I have long been a huge fan of Robert Cialdini’s first book, Influence. The original printing is the best because it retains the maximal emotion. He was horrified to discover that people had these clever tricks for manipulating his behavior. The book is written as a kind of handbook for how to defend your self. Later editions, and his later books, are colored by a more even handed attitude, and sometimes you think he’s gone entirely over to the darkside. I’m suspicious the makes a good living giving talks to salemen.
I’ve not read the most recent book Yes! 50 Scientifically Proven Ways to Be Persuasive but there is a nice short summary of all 50 techniques to be found here.
Reading those I was struck by one entry:
As time goes by, the value of a favor increases in the eyes of the favor-giver, and decreases in the eyes of the favor-receiver. Researchers asked a group of people in the random office environment to exchange favors and then rate the value of the given/received favor in their eyes. A few weeks later the same employees were reminded of the favor, and asked to evaluate the favor again. Favor-givers consistently assigned higher value to a given favor, while as the time passed by, favor-receivers tended to assign lower value to the received favor.
Ha! That’s amusing, but the reason why it’s amusing should be drawn out. It’s amusing because the entire statement is an oxymoron, a farce in one line. Such misunderstandings are always amusing. It’s a category error. Favors are gifts, they are not economic transactions. When you do a favor your are not collect IOUs in the currency of some pseudo economy. If you think you are, well then your not doing actually favor, your playing a game. Keeping score. And there is nothing wrong with playing a games, lots of games in this life. Certainly lots of activities labeled as gift exchanges are in fact just point scoring in some game or another. But if you think your playing such a game you presuming that the recipient knows the rules of your imaginary game fraught with affordances for misunderstandings. And, that is the stuff of farce.

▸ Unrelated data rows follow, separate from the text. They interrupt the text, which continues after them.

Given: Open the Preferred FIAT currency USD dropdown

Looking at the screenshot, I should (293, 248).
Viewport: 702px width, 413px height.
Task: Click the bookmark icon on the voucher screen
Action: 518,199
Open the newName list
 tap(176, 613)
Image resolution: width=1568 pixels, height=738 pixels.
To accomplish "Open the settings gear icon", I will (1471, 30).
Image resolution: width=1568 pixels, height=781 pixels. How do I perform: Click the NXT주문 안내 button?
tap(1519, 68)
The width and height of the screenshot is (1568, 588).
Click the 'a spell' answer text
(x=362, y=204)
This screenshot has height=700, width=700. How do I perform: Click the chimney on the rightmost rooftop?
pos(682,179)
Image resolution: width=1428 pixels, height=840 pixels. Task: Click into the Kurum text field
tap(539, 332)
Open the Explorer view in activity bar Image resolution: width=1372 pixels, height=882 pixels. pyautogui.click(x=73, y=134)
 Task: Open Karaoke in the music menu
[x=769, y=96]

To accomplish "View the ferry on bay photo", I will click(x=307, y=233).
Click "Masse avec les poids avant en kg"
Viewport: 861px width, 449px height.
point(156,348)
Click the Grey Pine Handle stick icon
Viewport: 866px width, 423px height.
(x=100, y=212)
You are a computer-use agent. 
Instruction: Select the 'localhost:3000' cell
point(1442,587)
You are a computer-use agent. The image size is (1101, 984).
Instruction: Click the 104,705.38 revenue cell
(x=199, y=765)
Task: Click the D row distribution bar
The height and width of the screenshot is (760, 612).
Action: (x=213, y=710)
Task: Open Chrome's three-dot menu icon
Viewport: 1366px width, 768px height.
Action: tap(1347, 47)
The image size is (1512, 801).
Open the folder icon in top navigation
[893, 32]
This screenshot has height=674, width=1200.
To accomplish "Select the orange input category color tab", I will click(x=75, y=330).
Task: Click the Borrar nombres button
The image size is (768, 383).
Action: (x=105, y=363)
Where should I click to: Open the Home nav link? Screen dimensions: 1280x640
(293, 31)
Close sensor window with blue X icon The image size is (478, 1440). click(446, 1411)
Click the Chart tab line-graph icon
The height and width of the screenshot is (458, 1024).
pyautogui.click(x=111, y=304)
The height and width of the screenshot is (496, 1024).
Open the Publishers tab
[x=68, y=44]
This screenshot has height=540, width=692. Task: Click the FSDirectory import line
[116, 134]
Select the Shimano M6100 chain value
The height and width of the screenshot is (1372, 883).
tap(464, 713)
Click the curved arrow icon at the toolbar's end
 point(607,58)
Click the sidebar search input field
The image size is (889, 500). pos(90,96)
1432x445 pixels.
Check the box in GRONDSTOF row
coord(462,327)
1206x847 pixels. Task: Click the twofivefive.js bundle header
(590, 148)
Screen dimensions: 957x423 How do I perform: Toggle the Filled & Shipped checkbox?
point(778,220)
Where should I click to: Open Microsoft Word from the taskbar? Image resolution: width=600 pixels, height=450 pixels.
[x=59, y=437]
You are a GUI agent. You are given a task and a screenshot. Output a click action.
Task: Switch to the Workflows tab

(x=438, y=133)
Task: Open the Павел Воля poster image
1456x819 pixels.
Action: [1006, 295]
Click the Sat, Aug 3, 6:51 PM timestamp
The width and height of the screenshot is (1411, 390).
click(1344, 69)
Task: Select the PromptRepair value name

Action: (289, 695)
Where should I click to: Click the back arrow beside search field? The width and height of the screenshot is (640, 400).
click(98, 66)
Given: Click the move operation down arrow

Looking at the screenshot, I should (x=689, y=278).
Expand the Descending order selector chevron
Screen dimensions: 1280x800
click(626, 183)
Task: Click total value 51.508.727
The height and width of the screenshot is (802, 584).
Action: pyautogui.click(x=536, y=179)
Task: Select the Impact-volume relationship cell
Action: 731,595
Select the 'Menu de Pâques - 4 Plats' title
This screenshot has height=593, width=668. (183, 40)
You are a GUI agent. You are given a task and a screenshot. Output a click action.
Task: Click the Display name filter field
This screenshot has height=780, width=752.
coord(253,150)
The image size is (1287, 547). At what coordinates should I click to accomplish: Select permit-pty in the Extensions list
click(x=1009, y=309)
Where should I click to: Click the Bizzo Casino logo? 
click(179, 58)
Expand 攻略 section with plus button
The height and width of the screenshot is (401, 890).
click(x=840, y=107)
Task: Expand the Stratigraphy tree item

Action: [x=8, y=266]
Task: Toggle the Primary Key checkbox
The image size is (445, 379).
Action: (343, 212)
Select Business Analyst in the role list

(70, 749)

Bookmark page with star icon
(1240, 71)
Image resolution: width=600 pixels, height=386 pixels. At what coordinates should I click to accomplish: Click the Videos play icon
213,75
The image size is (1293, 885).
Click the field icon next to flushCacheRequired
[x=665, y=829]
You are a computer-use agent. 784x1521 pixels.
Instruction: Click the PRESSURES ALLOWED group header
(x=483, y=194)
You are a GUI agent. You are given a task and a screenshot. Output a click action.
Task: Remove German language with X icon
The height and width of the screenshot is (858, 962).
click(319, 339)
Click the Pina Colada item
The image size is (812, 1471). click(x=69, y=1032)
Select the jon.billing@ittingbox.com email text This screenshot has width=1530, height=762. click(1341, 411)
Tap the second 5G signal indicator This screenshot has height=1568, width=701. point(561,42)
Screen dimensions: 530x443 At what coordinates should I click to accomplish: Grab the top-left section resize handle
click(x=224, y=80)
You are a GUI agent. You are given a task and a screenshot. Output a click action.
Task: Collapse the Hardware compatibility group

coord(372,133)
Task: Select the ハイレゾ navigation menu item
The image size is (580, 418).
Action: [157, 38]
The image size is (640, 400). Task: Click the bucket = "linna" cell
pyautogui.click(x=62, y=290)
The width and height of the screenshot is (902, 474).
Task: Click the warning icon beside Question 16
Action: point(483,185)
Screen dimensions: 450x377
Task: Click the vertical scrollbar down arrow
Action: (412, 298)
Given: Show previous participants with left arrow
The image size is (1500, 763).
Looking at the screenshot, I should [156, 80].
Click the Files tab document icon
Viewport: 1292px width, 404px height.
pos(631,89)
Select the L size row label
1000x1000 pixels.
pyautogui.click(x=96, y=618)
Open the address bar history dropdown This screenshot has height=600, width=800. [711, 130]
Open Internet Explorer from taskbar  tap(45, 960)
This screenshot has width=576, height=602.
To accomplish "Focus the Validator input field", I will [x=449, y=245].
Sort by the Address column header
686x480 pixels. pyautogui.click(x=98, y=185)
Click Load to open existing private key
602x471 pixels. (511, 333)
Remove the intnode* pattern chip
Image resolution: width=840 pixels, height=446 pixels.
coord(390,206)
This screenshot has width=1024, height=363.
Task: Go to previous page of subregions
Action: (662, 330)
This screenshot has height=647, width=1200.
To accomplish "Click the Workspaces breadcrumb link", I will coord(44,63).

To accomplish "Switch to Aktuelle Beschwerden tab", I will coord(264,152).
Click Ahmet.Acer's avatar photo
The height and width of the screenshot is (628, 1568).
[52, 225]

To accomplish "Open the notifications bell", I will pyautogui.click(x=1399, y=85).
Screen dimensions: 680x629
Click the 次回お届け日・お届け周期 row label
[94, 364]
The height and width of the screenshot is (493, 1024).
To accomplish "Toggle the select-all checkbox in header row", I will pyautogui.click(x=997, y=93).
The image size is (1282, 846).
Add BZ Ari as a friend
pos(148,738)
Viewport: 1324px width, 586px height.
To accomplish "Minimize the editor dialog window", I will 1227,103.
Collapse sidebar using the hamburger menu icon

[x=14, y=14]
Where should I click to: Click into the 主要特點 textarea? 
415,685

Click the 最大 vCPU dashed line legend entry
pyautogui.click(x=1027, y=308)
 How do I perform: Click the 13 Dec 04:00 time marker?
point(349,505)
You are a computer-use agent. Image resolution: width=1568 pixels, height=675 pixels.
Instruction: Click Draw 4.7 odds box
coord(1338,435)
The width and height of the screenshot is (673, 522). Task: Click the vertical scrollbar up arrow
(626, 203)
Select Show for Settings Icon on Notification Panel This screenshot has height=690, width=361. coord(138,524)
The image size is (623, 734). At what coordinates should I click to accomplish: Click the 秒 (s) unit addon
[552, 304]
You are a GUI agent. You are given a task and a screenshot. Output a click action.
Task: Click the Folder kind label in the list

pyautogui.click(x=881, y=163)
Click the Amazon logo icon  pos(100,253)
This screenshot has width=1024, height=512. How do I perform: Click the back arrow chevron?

It helps to recognize that it is in the nature of public goods that the books do not balance. To push them into that frame is to miss the point. Recently I’ve come to saying to people who are suffering from this category error: “Those books don’t balance, nor should the, but if we must think in those terms how do you want the accounts to look when you arrive at your deathbed?”
Persuasion is often the art of moving the decision into an advantageous frame.
There’s two accounting schemes for good works. One goes under the name of “general reciprocity”, where all of the good that accrues to you from others accumulates into a single account, and you balance things out based on that. (In that system it’s OK to lend to someone and have the favor returned by someone else.) The other perspective is “specific reciprocity”, or a strict tit-for-tat to clear accounts individually with each one.
Ed – I don’t think so. That’s just a patch of a flawed model. But I’ll play along for just a bit. My point is that these books don’t balance, these markets don’t clear. It’s another symptom of how broken the metaphor is that we can get more transactions under a general reciprocity model, but in turn that only makes the probablity of clearing the market much lower.
I kicked off from that quote in part because it raises yet another issue; what’s the interest rate on the ‘debts’ of this bogus market model?
If we are going to adopt a monetary model of these exchanges obviously we will need to have an interest rate. But that’s clearly not going to happen since there is no market where the transactions are clearing out fast enough to create a clear signal about what that rate is.
That one side thinks the rates is positive and another thinks it’s negative is just the tip of the iceberg.
Markets where transactions clear regularly are exceptional beasts, they require tremendous infrastucture and full time experts to manage them.
The only reason the idea has legs at all is because those who succeed in monetary markets have a stake in spreading that conceptual framework more widely.
To me this confusion is very similar to the attempt to force property rights onto information goods. Like that it’s a category error. Sure, that’s a nice hammer, but this is not a nail.
Ben – you’d be surprised to know how in how many markets these kinds of exchanges are explicitly monetized. People pay for referrals all the time – that’s a kind of exchange where someone’s recommendation gets translated directly into dollars. And people will go to great lengths cultivating and rewarding their referral networks through monetary and social favors to ensure that they get a steady stream of commerce in return.
Surprised? Heaven’s no! People convert public and club goods into these games all the time. The entire online social networking industry is based on the idea that one can monetize the role of facilitator in these system. But, the moment you do that they are no longer public goods. Converting public goods into private commercial goods has ethical complexities. These arise because they exists in fundamentally different frames.